Andrei Tiberiu Maria (; born 27 July 1983), better known by his stage name Smiley, is a Romanian singer, songwriter, record producer, and internet vlogger. He was part of the band Simplu and since then he developed a solo career. With more than 1 million singles sold from 2001, certified gold, he is the best-selling male artist and the most successful pop star in Romania. In 2013, he won "Best Romanian Act" during the MTV Europe Music Awards held in Amsterdam.

He had been nominated as a solo act three times for the same award in 2008, 2009 and 2011 and twice in 2006 and 2007 as part of Simplu. He is part of the Romanian Euro-House project Radio Killer where he is known as Killer 1. As of November 2013, he is the new Goodwill Ambassador for UNICEF Romania. He is a television personality, having hosted Românii au talent for eleven consecutive seasons (2011–present) and being a coach in Vocea României also for nine consecutive seasons (2011–2019).

History 
He started in music at a very young age. For three years he was part of the Romanian group Millenium 3 and was noted by Gyuri Pascu as a potential star. He also tried for the band Akcent in a bid to join the band.

Simplu 
After an invitation by CRBL, he joined the singing and dancing band Simplu (stylized as SIMPLU). The members were CRBL, Smiley, OmuNegru, Piticu and Francezu. Because of his reported cheerful attitude, he was nicknamed Smiley by the band, a name he adopted for his career, soon becoming the frontman of the band, at the same time developing a solo career.

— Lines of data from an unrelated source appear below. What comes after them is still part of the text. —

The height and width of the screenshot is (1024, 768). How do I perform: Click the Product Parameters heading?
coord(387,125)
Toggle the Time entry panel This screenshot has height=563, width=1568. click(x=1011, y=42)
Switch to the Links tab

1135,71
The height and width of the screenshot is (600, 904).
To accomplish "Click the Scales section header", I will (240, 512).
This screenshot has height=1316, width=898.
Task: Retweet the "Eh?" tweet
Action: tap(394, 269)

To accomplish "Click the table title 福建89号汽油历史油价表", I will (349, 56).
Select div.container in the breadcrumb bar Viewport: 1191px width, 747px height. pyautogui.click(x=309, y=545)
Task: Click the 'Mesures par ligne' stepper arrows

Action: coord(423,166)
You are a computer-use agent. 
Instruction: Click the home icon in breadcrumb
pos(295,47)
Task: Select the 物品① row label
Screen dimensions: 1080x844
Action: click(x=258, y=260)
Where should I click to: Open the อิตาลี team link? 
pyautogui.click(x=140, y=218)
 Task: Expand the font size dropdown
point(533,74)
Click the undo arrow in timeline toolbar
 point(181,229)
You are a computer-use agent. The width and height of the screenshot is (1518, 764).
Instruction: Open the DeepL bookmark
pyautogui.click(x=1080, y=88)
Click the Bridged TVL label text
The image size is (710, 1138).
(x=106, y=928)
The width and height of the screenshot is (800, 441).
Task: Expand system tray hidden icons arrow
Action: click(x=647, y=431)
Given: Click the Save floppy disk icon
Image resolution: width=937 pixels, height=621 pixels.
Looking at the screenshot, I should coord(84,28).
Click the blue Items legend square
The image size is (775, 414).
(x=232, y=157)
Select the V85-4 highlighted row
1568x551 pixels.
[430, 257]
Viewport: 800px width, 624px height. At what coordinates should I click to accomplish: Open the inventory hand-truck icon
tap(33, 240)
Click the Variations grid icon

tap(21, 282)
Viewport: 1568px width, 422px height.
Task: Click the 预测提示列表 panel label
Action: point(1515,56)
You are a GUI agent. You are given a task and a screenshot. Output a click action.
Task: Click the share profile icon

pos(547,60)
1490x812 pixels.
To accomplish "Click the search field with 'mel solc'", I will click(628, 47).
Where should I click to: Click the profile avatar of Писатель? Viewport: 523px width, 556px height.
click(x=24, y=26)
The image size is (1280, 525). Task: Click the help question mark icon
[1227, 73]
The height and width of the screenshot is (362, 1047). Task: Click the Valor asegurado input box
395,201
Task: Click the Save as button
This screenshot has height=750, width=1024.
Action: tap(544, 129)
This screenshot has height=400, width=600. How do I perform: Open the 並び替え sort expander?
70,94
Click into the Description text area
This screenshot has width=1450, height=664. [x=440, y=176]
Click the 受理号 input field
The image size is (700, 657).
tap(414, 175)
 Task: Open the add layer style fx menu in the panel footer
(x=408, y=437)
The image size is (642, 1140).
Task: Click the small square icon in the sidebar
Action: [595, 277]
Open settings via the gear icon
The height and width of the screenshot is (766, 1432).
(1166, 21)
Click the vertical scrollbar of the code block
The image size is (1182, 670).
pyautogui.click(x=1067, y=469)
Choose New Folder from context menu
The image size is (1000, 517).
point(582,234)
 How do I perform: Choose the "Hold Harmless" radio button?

Simplu released five studio albums with Smiley: Oare știi (2002), Zece (2004), RMX Simplu (2006), Oficial îmi merge bine (2006) and "Dance or die trying" (2011) in addition to the compilation Simplu Best Of. In 2008, Smiley and Simplu won "Best show" during the dance program Istoria Dansului. In 2007–2008, he was also in the TV series  One Step Ahead as Sebastian 'Seba' Novinski and subject of lead role in the 2008 film Un film simplu directed by Tom Gatsoulis.

Radio Killer 
Smiley has also formed the Romanian Euro-House project Radio Killer launched through an initiative of Smiley and his HaHaHa Production company. Radio Killer is made up of seven members:
Killer 1: Smiley
Killer 2: EleFunk (Serban-Ionut Cazan)
Killer 3: CellBlock
Killer 4: Karie
Killer 5: Boogie Man (Don Baxter)
Killer 6: Crocodealer (Alex Velea)
The Real Killer: Paul Damixie

The group released the single "Be Free" in 2010 on Blanco Y Negro label, the international release "Lonely Heart" on various labels in Romania, France, Spain, Italy, Netherlands and Sweden in 2011 and "Don't Let The Music End" on EMI in 2012. The band also enjoys popularity in Russia. In 2013, Radio Killer released a joint EP Clothes Off with Francesco Diaz & Young Rebels with various mixes of their hit "Clothes Off".

In popular culture 
In 2008, he had the lead role in the comedy Un film simplu by director Tom Gatsoulis. The comedy inspired by the group Simplu and Smiley's career, is about the difficult choices Smiley had to make: his bandmates and friends or international fame as he is confronted by an American talent scout who is offering him a lucrative deal provided he quits his band, Simplu. The band members realize what's going on and they don't like it.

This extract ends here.